The use of leverage basically exacerbates any sort of market movements. As easily as it increases profits, it can just as quickly cause large losses. However, these losses can be capped through the use of stops. Furthermore, almost all forex brokers offer the protection of a margin watcher – a piece of software that watches your position 24 hours a day, five days per week and automatically liquidates it once margin requirements are breached. This process ensures that your account will never post a negative balance and your risk will be limited to the amount of money in your account.
In every foreign exchange transaction, you are simultaneously buying one currency and selling another. In effect, you are using the proceeds from the currency you sold to purchase the currency you are buying. Furthermore, every currency in the world comes attached with an interest rate set by the central bank of that currency's country. You are obligated to pay the interest on the currency that you have sold, but you also have the privilege of earning interest on the currency that you have bought. For example, let’s look at the New Zealand dollar/Japanese yen pair (NZD/JPY). Let’s assume that New Zealand has an interest rate of 8% and that Japan has an interest rate of 0.5% In the currency market, interest rates are calculated in basis points. A basis point is simply 1/100th of 1%. So, New Zealand rates are 800 basis points and Japanese rates are 50 basis points. If you decide to go long NZD/JPY you will earn 8% in annualized interest, but have to pay 0.5% for a net return of 7.5%, or 750 basis points.

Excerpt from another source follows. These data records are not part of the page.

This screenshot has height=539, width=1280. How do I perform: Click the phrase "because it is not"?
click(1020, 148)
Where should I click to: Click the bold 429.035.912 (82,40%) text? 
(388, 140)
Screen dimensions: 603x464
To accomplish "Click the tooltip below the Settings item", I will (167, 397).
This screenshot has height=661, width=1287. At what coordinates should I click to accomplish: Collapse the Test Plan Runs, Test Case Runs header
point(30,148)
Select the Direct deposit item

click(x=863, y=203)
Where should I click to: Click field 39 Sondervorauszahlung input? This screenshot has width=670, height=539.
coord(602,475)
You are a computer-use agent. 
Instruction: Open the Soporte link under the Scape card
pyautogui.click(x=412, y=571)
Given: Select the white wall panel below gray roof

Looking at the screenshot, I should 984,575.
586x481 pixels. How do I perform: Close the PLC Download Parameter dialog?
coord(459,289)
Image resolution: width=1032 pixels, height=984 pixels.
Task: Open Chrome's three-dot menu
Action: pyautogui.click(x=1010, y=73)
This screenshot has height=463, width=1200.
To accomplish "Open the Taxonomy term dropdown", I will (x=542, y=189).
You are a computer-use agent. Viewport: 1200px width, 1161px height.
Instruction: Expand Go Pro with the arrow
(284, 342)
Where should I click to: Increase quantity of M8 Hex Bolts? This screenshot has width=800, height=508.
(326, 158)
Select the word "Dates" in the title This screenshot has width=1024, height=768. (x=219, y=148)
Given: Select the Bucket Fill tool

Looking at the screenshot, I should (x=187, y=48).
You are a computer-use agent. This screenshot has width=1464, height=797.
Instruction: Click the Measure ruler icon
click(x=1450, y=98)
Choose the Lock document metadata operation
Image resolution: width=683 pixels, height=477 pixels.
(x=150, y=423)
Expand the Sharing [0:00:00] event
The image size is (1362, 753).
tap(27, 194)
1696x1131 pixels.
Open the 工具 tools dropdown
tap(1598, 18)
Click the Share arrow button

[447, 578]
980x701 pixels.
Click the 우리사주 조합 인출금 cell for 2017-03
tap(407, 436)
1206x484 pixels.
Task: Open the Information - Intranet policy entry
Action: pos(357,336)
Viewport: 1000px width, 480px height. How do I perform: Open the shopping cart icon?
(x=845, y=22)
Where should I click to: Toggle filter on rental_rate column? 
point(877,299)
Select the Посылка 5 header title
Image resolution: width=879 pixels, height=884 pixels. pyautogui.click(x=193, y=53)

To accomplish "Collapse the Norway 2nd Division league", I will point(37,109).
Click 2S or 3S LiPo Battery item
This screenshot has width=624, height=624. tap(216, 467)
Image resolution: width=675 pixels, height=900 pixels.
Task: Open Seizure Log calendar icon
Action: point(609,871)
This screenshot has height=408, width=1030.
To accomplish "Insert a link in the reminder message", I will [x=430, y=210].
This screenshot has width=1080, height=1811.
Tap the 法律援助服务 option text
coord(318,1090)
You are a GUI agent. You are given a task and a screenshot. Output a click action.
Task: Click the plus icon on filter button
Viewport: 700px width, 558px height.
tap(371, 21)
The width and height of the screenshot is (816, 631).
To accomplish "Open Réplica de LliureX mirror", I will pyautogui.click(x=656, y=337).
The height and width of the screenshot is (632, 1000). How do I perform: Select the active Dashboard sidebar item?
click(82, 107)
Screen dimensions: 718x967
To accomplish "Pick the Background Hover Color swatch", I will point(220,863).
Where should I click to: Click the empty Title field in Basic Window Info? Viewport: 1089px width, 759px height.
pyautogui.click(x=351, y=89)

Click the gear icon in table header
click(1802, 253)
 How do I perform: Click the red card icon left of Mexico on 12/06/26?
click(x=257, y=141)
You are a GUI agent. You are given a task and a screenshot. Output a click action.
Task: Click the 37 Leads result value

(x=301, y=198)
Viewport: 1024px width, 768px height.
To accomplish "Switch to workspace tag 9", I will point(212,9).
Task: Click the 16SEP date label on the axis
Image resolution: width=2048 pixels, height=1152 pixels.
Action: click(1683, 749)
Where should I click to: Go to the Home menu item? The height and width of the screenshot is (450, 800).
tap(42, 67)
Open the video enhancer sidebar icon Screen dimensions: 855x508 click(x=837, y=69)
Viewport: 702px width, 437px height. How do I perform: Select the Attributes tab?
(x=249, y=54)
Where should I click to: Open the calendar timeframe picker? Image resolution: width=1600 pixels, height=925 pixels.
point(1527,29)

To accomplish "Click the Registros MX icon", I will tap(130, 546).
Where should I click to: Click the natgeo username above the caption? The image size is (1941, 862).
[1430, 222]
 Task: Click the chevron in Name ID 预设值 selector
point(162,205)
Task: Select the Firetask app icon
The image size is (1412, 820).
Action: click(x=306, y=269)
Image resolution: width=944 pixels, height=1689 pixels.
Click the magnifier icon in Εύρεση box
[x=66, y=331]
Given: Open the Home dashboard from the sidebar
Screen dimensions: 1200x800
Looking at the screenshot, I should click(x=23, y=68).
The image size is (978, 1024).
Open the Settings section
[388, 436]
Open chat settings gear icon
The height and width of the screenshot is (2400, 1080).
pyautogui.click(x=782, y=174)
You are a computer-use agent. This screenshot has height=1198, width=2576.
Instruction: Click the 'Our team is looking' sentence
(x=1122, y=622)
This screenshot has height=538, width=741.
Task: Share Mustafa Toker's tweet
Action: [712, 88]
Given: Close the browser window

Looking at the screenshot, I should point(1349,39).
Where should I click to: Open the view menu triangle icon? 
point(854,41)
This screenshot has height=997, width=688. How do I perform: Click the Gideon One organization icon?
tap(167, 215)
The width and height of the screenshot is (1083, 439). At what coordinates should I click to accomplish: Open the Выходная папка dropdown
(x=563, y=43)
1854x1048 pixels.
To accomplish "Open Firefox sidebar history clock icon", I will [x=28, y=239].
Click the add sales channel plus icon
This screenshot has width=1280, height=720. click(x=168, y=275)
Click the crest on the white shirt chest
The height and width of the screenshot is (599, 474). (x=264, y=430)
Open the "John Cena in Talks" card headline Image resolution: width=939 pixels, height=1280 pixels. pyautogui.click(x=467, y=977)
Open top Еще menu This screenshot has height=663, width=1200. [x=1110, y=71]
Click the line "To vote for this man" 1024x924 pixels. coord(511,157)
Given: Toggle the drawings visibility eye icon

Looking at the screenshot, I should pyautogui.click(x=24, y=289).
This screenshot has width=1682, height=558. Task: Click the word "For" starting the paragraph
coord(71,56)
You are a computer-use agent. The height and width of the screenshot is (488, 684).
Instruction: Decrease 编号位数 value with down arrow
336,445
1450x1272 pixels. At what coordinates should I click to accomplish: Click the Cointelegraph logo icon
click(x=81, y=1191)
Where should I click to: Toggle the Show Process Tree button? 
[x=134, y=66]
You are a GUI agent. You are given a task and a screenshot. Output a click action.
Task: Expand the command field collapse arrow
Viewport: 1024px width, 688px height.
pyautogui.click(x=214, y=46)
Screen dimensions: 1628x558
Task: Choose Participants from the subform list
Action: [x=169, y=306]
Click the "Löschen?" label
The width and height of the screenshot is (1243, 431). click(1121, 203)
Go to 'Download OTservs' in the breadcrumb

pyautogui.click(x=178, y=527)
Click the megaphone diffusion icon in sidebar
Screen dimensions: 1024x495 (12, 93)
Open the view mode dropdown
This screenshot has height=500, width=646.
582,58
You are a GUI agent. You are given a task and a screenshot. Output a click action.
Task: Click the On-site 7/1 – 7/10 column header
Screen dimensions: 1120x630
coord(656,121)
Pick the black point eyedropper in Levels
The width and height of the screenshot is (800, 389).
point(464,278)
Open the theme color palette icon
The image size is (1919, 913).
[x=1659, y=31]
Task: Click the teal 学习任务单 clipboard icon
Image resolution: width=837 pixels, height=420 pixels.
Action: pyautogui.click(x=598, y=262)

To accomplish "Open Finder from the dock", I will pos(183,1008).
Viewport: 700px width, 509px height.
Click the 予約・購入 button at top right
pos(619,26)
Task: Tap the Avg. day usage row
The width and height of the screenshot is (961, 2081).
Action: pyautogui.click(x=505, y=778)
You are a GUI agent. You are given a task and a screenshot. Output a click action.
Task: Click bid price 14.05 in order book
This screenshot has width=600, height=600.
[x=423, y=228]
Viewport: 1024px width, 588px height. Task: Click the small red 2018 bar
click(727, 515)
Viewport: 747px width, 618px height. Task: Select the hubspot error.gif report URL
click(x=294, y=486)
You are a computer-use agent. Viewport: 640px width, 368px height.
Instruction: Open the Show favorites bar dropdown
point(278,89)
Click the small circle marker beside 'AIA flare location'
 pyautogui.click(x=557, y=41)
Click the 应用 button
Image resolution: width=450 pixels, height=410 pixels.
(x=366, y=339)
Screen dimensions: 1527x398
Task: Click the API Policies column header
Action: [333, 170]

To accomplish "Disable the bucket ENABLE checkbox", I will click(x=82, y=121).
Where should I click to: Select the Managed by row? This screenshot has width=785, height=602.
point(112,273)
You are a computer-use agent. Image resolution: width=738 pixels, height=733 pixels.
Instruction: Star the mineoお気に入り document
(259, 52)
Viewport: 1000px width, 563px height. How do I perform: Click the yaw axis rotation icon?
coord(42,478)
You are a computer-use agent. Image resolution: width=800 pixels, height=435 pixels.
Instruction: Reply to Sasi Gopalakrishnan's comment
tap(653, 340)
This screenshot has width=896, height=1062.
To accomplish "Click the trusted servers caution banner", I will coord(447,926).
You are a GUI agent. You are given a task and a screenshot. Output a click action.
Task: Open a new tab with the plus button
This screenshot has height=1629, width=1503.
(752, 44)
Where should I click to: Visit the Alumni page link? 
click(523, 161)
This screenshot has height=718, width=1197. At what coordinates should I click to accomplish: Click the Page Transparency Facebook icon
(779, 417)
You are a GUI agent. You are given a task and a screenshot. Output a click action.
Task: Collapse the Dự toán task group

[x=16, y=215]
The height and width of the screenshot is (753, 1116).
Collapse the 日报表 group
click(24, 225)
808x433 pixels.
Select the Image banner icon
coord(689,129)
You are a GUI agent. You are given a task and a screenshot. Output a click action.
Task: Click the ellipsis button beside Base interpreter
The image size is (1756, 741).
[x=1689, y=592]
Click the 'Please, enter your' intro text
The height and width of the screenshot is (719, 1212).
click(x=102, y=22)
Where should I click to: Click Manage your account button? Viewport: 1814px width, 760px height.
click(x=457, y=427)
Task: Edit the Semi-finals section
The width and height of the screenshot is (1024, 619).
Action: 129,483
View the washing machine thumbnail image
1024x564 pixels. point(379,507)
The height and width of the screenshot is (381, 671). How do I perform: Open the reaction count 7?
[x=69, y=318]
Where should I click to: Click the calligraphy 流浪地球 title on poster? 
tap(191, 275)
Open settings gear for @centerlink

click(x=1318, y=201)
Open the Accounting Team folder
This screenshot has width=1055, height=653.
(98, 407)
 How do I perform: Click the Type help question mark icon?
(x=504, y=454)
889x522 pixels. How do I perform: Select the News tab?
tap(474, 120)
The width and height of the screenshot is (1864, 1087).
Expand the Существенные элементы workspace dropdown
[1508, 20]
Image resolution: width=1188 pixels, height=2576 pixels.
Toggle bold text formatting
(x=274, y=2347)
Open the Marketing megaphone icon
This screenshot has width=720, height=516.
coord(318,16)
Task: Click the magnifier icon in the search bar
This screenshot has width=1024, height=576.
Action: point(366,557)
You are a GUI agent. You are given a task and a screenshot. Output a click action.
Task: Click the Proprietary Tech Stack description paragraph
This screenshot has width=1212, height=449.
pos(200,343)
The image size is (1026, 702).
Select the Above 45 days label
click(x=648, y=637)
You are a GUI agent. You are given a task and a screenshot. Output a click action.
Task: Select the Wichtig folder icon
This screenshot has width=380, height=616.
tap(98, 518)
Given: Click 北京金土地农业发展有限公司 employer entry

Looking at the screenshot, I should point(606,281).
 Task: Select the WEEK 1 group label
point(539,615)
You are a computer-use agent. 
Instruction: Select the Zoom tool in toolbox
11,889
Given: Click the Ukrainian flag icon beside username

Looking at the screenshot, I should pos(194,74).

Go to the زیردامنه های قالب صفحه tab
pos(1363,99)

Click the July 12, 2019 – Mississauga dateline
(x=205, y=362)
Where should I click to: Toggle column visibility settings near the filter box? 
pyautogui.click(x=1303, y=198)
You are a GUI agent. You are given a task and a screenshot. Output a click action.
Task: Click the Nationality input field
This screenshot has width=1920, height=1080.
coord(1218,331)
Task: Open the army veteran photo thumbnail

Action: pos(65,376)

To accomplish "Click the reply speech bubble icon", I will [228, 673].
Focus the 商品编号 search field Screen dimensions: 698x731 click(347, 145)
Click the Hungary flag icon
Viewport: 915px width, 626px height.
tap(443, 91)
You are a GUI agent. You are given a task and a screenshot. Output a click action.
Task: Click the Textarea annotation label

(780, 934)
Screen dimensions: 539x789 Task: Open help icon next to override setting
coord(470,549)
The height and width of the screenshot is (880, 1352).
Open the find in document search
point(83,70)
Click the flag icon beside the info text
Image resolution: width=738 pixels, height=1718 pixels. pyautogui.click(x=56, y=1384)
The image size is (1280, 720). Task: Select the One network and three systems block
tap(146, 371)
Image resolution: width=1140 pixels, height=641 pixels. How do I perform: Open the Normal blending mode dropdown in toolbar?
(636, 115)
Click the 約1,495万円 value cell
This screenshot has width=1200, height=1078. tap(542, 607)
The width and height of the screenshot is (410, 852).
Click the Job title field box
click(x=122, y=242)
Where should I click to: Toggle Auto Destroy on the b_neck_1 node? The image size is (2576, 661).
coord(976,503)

In every foreign exchange transaction, you are simultaneously buying one currency and selling another. In effect, you are using the proceeds from the currency you sold to purchase the currency you are buying. Furthermore, every currency in the world comes attached with an interest rate set by the central bank of that currency's country. You are obligated to pay the interest on the currency that you have sold, but you also have the privilege of earning interest on the currency that you have bought. For example, let’s look at the New Zealand dollar/Japanese yen pair (NZD/JPY). Let’s assume that New Zealand has an interest rate of 8% and that Japan has an interest rate of 0.5% In the currency market, interest rates are calculated in basis points. A basis point is simply 1/100th of 1%. So, New Zealand rates are 800 basis points and Japanese rates are 50 basis points. If you decide to go long NZD/JPY you will earn 8% in annualized interest, but have to pay 0.5% for a net return of 7.5%, or 750 basis points.

Charts are the keys that allow us to unlock the secrets of forex trading. The subject covers a vast ground, and only by continuous practice can we expect to acquire the necessity fluency and expertise in evaluating them. The language of forex charts is really the language of currency trading. It will take some time to learn it, but when you are a native speaker, so to speak, your imagination and creativity are the only limits to your potential.
Between 2003 and the end of 2004, the AUD/USD currency pair offered a positive yield spread of 2.5%. Although this may seem very small, the return would become 25% with the use of 10:1 leverage. During that same time, the Australian dollar also rallied from 56 cents to close at 80 cents against the U.S. dollar, which represented a 42% appreciation in the currency pair. This means that if you were in this trade – and many hedge funds at the time were – you would have not only earned the positive yield, but you would have also seen tremendous capital gains in your underlying investment. 
Trading leverage or leveraged trading allows you to control much larger amounts in a trade, with a minimal deposit in your account. Leveraged trading is also known as margin trading. You can open up a small account with a brokerage, and then essentially borrow money from the broker to open a large position. This allows traders to magnify the amount of profits earned.
For example, you might think the Euro (EUR) is going to increase in value against the Australian dollar (AUD) so you could place a trade to buy the EUR/AUD currency pair. If the Euro rises you would make a profit; if it drops you would incur a loss. Conversely, if you thought the Euro was going to decrease in value you could place a trade that would benefit from that price movement.
Currencies are traded on the Foreign Exchange market, also known as Forex. This is a decentralized market that spans the globe and is considered the largest by trading volume and the most liquid worldwide. Exchange rates fluctuate continuously due to the ever changing market forces of supply and demand. Forex traders buy a currency pair if they think the exchange rate will rise and sell it if they think the opposite will happen. The Forex market remains open around the world for 24 hours a day with the exception of weekends.